TASK ITEM: Among the entries that follow, the required portion opens with the line containing "This screenshot has width=1920, height=1080." and closes with the line containing "Go to the previous results page". Give that portion again exactly, and nothing else.
*** Opening of TASK INPUTS ***
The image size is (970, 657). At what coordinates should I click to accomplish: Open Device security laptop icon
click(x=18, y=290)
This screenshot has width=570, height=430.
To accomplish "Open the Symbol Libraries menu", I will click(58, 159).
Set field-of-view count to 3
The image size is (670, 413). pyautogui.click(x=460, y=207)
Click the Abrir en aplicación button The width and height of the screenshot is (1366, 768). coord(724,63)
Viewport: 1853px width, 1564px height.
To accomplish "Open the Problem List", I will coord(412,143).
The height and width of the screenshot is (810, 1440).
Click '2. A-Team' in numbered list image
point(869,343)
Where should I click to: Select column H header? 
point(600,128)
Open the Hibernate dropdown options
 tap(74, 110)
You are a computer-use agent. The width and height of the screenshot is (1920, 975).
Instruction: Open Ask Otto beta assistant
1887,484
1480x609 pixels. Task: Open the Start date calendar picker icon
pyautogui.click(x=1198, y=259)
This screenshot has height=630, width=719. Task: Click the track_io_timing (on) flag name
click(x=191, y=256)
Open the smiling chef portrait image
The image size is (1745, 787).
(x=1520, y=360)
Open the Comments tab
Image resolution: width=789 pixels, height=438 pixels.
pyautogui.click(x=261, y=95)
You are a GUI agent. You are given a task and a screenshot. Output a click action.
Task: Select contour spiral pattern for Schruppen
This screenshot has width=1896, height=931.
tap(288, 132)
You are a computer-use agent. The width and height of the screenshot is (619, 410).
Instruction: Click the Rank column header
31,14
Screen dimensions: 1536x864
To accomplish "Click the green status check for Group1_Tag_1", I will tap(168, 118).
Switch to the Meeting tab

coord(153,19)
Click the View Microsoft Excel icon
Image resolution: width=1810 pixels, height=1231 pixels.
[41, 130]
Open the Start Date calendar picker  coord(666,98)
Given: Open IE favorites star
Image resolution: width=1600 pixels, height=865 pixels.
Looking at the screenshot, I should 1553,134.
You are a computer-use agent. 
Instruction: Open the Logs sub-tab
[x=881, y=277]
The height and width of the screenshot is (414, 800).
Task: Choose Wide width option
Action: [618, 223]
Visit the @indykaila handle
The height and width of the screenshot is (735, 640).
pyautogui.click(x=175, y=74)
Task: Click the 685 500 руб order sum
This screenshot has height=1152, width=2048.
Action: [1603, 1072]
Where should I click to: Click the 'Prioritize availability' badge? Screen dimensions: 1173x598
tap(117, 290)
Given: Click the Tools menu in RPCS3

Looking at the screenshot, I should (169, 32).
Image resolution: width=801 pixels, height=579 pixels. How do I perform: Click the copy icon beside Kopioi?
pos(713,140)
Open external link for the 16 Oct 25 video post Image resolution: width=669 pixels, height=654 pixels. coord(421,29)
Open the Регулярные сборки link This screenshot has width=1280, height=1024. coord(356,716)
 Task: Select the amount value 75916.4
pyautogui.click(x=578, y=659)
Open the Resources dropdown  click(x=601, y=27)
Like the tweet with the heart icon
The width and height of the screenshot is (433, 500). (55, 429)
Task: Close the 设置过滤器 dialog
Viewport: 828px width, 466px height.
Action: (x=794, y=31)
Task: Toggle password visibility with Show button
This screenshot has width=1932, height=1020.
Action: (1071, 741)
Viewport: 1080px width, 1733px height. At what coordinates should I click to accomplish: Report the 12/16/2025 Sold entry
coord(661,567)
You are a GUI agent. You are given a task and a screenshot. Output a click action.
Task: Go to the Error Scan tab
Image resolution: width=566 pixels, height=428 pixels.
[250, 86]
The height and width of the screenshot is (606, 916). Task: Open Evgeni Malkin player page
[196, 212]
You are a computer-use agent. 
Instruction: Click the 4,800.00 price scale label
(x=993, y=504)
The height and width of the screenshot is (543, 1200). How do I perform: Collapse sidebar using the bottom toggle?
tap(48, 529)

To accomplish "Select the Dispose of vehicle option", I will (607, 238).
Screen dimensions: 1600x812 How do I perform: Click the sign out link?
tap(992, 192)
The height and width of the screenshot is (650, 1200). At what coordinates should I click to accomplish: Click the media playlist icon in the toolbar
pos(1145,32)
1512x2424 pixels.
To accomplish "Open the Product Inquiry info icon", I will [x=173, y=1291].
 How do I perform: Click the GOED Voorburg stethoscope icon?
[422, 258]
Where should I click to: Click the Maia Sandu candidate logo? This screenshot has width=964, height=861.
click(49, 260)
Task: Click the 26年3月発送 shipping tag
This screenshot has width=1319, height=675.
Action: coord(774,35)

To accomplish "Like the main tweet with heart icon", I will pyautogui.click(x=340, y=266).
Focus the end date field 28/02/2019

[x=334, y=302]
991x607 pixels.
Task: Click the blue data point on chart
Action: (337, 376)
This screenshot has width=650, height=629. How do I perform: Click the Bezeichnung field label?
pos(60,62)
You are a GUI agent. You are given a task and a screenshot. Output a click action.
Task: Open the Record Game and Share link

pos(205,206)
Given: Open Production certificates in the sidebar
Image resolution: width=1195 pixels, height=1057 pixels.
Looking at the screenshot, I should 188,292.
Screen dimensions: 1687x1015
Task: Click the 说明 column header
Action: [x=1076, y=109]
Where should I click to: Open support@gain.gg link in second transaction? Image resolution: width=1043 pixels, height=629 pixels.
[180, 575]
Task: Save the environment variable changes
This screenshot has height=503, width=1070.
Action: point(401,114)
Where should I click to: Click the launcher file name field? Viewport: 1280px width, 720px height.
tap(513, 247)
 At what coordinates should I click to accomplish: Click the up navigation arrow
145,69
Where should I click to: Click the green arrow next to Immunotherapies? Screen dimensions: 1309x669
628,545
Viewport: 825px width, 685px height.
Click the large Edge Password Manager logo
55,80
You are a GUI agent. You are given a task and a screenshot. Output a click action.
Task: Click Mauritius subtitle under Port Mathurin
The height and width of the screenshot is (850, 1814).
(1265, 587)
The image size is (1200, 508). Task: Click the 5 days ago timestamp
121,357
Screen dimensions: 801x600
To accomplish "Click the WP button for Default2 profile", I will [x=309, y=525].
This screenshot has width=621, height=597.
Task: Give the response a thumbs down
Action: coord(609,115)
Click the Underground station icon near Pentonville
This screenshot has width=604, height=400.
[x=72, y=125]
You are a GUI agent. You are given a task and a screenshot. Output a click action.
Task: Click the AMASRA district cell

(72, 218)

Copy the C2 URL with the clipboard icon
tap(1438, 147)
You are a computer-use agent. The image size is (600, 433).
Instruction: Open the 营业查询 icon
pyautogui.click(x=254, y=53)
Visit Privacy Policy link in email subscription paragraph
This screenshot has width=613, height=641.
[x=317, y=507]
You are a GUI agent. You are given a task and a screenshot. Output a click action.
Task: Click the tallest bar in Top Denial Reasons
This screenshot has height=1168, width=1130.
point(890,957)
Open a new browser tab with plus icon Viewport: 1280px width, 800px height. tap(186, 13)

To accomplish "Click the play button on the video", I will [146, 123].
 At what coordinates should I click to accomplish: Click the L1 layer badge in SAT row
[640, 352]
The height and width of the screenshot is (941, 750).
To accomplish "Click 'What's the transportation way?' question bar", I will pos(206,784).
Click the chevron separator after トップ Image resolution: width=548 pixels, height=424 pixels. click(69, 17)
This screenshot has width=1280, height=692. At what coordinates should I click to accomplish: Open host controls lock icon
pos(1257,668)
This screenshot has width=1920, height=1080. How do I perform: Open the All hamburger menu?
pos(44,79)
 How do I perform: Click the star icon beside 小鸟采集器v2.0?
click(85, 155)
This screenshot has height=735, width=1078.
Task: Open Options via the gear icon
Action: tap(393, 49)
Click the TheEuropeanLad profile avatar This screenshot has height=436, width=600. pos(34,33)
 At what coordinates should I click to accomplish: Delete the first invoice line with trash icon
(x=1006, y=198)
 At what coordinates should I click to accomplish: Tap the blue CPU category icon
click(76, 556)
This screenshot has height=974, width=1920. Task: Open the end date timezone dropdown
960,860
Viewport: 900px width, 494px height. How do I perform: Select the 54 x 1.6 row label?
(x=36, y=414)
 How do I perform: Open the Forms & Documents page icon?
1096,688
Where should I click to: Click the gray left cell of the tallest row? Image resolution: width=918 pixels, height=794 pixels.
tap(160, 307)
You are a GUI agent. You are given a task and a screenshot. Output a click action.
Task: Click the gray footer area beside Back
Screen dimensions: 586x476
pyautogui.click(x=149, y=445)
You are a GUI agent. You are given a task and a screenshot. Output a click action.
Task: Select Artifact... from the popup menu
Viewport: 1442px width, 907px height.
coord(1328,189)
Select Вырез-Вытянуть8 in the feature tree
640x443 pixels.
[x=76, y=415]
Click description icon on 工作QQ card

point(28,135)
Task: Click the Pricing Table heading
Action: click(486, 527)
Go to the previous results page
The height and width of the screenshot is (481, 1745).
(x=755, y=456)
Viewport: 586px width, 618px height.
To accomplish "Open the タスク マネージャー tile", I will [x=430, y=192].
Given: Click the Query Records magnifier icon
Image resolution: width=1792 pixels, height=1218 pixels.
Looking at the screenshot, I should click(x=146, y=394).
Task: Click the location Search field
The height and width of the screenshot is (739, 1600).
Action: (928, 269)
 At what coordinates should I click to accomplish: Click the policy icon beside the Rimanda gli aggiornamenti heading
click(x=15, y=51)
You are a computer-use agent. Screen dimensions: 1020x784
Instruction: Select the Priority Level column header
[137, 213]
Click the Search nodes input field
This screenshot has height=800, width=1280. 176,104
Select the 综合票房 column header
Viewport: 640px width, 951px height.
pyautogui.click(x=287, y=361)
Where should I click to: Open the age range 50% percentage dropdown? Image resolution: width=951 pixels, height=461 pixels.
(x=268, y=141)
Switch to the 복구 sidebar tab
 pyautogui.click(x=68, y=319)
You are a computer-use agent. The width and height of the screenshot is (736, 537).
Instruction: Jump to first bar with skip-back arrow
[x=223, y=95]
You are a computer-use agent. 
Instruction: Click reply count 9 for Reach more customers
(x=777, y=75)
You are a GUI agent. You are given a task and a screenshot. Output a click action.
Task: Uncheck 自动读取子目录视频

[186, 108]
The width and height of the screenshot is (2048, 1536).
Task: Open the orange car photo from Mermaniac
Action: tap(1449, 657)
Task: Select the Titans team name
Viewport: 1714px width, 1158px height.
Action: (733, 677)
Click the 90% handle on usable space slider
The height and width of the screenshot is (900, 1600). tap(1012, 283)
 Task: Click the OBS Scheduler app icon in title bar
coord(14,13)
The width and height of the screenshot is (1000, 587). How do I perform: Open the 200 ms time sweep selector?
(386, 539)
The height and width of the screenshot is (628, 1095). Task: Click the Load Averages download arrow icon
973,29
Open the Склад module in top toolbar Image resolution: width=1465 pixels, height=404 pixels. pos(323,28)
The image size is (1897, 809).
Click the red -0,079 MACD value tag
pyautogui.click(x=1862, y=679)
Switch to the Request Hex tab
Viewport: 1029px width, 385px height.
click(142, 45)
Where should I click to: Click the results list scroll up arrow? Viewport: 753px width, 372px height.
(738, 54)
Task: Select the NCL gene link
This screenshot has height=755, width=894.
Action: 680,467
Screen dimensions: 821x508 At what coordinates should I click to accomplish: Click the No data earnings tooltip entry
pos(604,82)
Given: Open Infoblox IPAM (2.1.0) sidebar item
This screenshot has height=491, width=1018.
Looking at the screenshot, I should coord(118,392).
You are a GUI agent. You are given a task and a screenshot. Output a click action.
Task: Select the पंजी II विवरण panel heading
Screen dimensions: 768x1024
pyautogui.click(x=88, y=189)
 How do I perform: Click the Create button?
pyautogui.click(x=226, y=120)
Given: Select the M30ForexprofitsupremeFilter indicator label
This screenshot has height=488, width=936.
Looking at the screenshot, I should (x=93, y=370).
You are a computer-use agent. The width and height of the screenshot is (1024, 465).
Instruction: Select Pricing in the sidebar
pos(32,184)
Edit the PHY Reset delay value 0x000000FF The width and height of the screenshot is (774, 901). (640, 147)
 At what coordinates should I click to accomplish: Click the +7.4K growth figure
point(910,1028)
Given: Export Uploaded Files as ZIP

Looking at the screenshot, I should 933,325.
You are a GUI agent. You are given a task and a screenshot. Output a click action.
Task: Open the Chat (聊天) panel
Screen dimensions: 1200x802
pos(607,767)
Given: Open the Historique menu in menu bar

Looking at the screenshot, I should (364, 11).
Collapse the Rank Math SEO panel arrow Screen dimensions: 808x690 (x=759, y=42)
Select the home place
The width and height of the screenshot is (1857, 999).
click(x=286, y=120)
*** Close of TASK INPUTS ***
ANSWER:
This screenshot has width=1920, height=1080. How do I perform: Open the All hamburger menu?
pos(44,79)
 How do I perform: Click the star icon beside 小鸟采集器v2.0?
click(85, 155)
This screenshot has height=735, width=1078.
Task: Open Options via the gear icon
Action: tap(393, 49)
Click the TheEuropeanLad profile avatar This screenshot has height=436, width=600. pos(34,33)
 At what coordinates should I click to accomplish: Delete the first invoice line with trash icon
(x=1006, y=198)
 At what coordinates should I click to accomplish: Tap the blue CPU category icon
click(76, 556)
This screenshot has height=974, width=1920. Task: Open the end date timezone dropdown
960,860
Viewport: 900px width, 494px height. How do I perform: Select the 54 x 1.6 row label?
(x=36, y=414)
 How do I perform: Open the Forms & Documents page icon?
1096,688
Where should I click to: Click the gray left cell of the tallest row? Image resolution: width=918 pixels, height=794 pixels.
tap(160, 307)
You are a GUI agent. You are given a task and a screenshot. Output a click action.
Task: Click the gray footer area beside Back
Screen dimensions: 586x476
pyautogui.click(x=149, y=445)
You are a GUI agent. You are given a task and a screenshot. Output a click action.
Task: Select Artifact... from the popup menu
Viewport: 1442px width, 907px height.
coord(1328,189)
Select Вырез-Вытянуть8 in the feature tree
640x443 pixels.
[x=76, y=415]
Click description icon on 工作QQ card

point(28,135)
Task: Click the Pricing Table heading
Action: click(486, 527)
Go to the previous results page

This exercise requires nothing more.